DUH-Chef Jürgen Resch kündigt unterdessen weitere Klagen auf Fahrverbote in den Städten an. „Wir erwarten von der Bundesregierung, dass sie den Bürgern entweder eine kostenlose Nachrüstung anbietet oder die Kunden ihre Fahrzeuge an den Hersteller zurückgeben können“, erläutert Resch. In der kommenden Woche wird das Verwaltungsgericht Düsseldorf über Fahrverbote entscheiden, Ende des Monats läuft in Stuttgart eine Frist zur Ausdehnung der Fahrverbote auf Fahrzeuge der Euro-5-Norm aus. Sollte die Stadt darauf nicht reagieren, will Resch sofort auf Zwangsgelder klagen.

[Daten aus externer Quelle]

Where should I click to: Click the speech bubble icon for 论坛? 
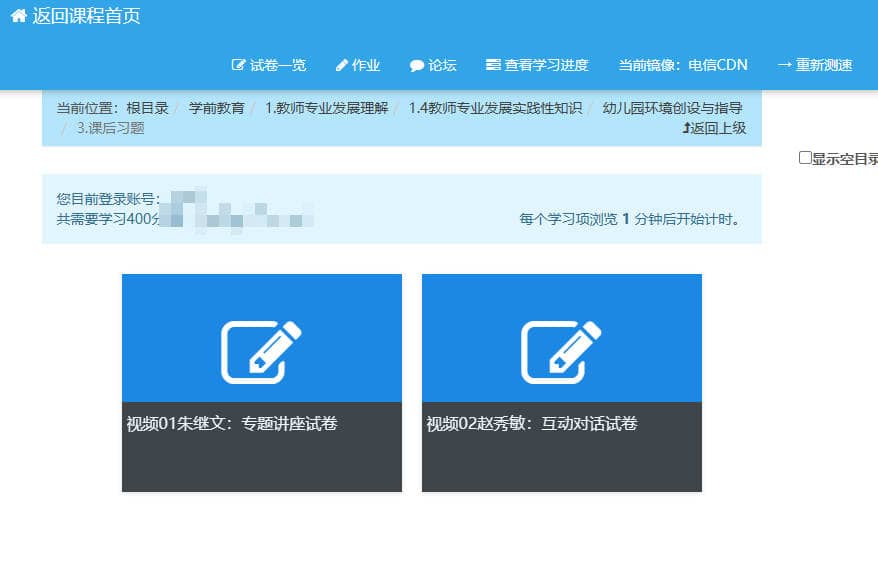(x=417, y=66)
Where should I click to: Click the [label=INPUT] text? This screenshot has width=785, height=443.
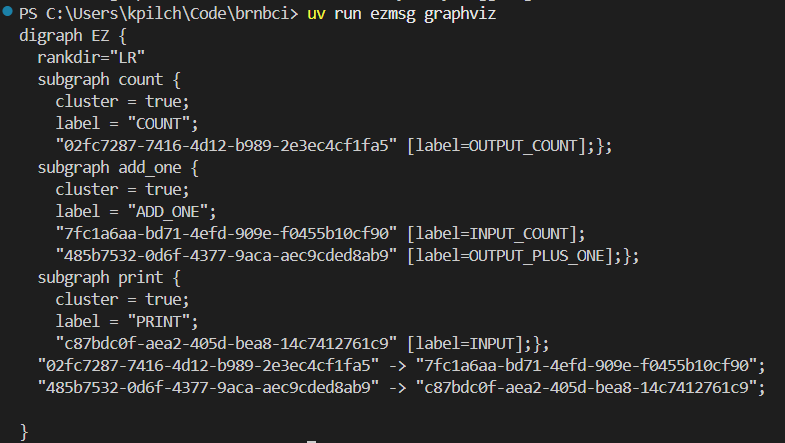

Im September will Bundeskanzlerin Angela Merkel (CDU) entscheiden, ob es Hardware-Nachrüstungen geben muss oder ihr die SoftwareUpdates genügen. Rechtlich können die Hersteller nur bei Betrug zu einer Nachrüstung auf ihre Kosten verpflichtet werden. Aber dieser Tatbestand liegt bei der Masse der Dieselautos nicht vor. Ebenso wie das CSUgeführte Verkehrsministerium hat sich Merkel bisher skeptisch gezeigt. Sie würde es lieber sehen, die Industrie investiere das Geld in die Entwicklung zukunftsfähiger Antriebe als damit für Fehler der Vergangenheit geradezustehen. Dagegen hält die SPD-Umweltministerin Svenja Schulze Hardware-Nachrüstungen für unumgänglich, wenn die Luft in den Städten sauberer werden soll und Fahrverbote umgangen werden können.